Stand: 16.09.2020 17:00 Uhr

Reimann will Pflegekammer schnell abwickeln

Niedersachsens Sozialministerin Carola Reimann (SPD) spricht auf einer Landespressekonferenz zu dem Aus der niedersächsischen Pflegekammer. © dpa-Bildfunk Foto: Julian Stratenschulte
Gesundheitsministerin Reimann kündigte eine rasche Abwicklung der Pflegekammer an. (Archiv)

Vor etwa einer Woche wurde die Auflösung der Pflegekammer in Niedersachsen verkündet - nun soll es schnell gehen. Ein entsprechender Gesetzesentwurf, in dem auch die Rückzahlung bisher überwiesener Beiträge an die Mitglieder geregelt wird, sei in Arbeit, sagte Sozialministerin Carola Reimann (SPD) am Mittwoch im Niedersächsischen Landtag in Hannover. Einen exakten Zeitplan könne sie nicht benennen, so Reimann weiter. Insgesamt werde das Land bis zur endgültigen Abwicklung rund 13 Millionen Euro für die Kammer aufgewendet haben - enthalten seien auch "etwas mehr als vier Millionen Euro" für die Rückzahlung von Beiträgen.

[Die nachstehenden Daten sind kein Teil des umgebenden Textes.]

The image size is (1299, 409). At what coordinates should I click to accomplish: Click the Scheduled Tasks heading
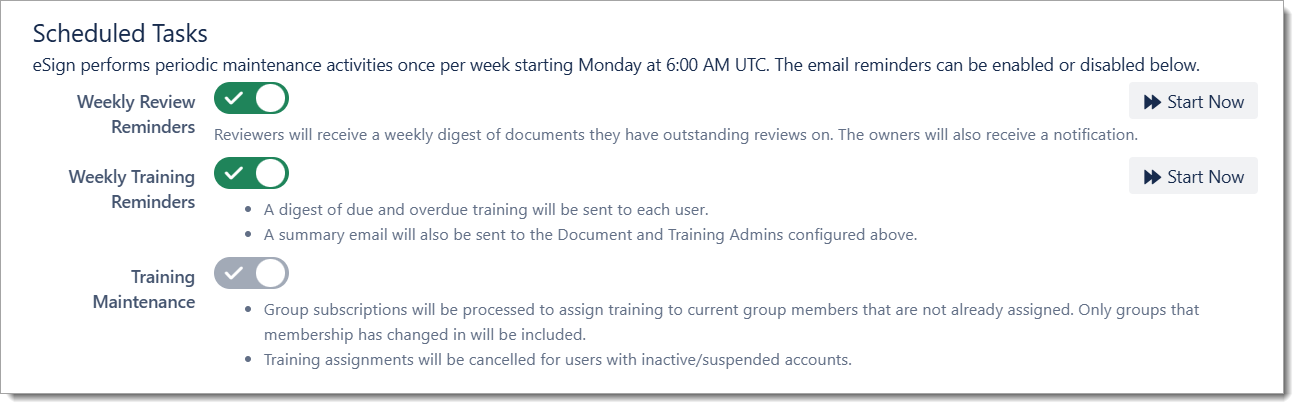120,33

VIDEO: Aus für umstrittene Pflegekammer in Niedersachsen (6 Min)

Eindeutiges Votum

Eine Umfrage zum Fortbestand der Kammer unter den rund 78.000 Pflegekammer-Mitgliedern hatte ein eindeutiges Ergebnis: 70,6 Prozent der Teilnehmer stimmten gegen die Pflegekammer, lediglich 22,6 Prozent dafür. Rund 15.000 Stimmberechtigte gaben ihr Votum ab. Die Landesregierung habe im Vorfeld der Mitgliederbefragung klargestellt, dass das Ergebnis bindend sei, betonte Reimann. Die Ministerin habe eine größere Wahlbeteiligung erwartet und sich auch gewünscht. "Die Nicht-Teilnahme ist aber eben auch eine Aussage, dass den Betroffenen die Kammer nicht wichtig war."

Von Beginn an Widerstand

Seit der Gründung 2017 durch die rot-grüne Landesregierung kämpfte die Pflegekammer gegen massive Widerstände. Zehntausende Pflegekräfte gingen gegen die Kammer auf die Straße. Sie kritisierten die Pflicht zum Beitritt als Zwangsmitgliedschaft. Eine unübersichtliche Staffelung der Kammerbeiträge sorgte immer wieder für Ärger und im Dezember 2019 für die Abschaffung. Das Land übernahm die Beiträge rückwirkend von 2018 bis 2020. Danach musste die Präsidentin gehen: Sandra Mehmecke bot ihren Rücktritt an, Nadya Klarmann folgte ihr nach.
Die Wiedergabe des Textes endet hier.